**TASK DETAILS**
Locate, in the data below, the line that contains "[Search] (382, 53)" and the line that contains "Fujian (188, 560)"; reproduce exactly those two lines and every line between them, nothing more.

━━━ GIVEN INFORMATION

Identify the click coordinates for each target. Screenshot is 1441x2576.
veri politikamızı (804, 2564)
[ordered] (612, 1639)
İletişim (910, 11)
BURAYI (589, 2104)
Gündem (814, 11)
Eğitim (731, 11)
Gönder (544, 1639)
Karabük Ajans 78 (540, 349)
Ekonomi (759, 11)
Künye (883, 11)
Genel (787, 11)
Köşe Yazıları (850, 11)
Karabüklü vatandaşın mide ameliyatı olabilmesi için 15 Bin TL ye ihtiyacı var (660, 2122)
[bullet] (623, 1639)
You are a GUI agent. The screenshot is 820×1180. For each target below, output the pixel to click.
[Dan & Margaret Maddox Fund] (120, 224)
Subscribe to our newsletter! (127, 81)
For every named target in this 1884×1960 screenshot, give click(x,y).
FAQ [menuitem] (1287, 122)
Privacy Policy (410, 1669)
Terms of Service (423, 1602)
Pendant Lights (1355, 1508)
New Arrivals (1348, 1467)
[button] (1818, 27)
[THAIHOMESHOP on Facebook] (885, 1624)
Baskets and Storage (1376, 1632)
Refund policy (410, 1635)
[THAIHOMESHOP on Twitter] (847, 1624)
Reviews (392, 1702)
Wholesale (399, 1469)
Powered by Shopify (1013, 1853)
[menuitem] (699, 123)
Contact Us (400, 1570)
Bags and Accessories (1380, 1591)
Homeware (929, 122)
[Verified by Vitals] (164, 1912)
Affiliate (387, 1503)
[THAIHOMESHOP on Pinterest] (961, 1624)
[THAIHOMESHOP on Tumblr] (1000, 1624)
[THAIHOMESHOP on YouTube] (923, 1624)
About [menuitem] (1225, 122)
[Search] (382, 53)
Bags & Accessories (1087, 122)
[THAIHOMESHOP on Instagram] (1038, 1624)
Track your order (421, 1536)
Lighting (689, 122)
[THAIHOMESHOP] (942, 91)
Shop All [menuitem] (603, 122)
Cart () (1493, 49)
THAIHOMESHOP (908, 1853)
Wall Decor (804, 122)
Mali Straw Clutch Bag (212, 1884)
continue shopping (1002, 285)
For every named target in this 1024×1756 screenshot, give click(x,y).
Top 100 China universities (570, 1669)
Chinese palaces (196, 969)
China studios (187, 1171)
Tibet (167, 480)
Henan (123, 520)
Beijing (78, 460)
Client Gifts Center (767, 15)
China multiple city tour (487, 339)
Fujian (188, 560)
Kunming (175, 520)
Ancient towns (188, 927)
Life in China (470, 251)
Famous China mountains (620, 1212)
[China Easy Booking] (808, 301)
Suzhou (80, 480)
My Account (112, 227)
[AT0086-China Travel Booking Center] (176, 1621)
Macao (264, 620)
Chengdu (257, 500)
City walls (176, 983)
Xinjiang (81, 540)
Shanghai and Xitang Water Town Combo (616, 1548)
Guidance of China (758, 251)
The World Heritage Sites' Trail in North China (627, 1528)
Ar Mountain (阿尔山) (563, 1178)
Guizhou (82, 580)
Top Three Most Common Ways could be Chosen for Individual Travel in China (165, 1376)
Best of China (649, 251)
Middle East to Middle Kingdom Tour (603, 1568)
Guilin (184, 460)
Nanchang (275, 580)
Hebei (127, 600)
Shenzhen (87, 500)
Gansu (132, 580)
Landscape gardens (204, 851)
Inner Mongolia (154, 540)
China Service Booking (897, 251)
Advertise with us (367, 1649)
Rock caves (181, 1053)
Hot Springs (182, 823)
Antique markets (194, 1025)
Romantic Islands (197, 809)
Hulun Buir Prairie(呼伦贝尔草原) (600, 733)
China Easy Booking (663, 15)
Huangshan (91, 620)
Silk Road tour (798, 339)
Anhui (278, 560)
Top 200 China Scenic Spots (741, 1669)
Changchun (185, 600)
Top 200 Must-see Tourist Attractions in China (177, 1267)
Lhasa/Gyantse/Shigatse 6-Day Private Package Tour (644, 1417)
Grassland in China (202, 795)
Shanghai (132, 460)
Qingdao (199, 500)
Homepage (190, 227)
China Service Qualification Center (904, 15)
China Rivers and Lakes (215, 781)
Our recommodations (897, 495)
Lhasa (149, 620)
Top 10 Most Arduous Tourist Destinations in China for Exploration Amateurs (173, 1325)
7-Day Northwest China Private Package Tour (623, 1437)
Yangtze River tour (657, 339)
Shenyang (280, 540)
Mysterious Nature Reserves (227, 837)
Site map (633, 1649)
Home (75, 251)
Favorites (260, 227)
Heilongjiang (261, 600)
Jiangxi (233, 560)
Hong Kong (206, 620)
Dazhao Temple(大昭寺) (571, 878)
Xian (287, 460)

━━━━━━

**FINISHED EXERCISE**
[Search] (382, 53)
Bags & Accessories (1087, 122)
[THAIHOMESHOP on Instagram] (1038, 1624)
Track your order (421, 1536)
Lighting (689, 122)
[THAIHOMESHOP] (942, 91)
Shop All [menuitem] (603, 122)
Cart () (1493, 49)
THAIHOMESHOP (908, 1853)
Wall Decor (804, 122)
Mali Straw Clutch Bag (212, 1884)
continue shopping (1002, 285)
For every named target in this 1024×1756 screenshot, give click(x,y).
Top 100 China universities (570, 1669)
Chinese palaces (196, 969)
China studios (187, 1171)
Tibet (167, 480)
Henan (123, 520)
Beijing (78, 460)
Client Gifts Center (767, 15)
China multiple city tour (487, 339)
Fujian (188, 560)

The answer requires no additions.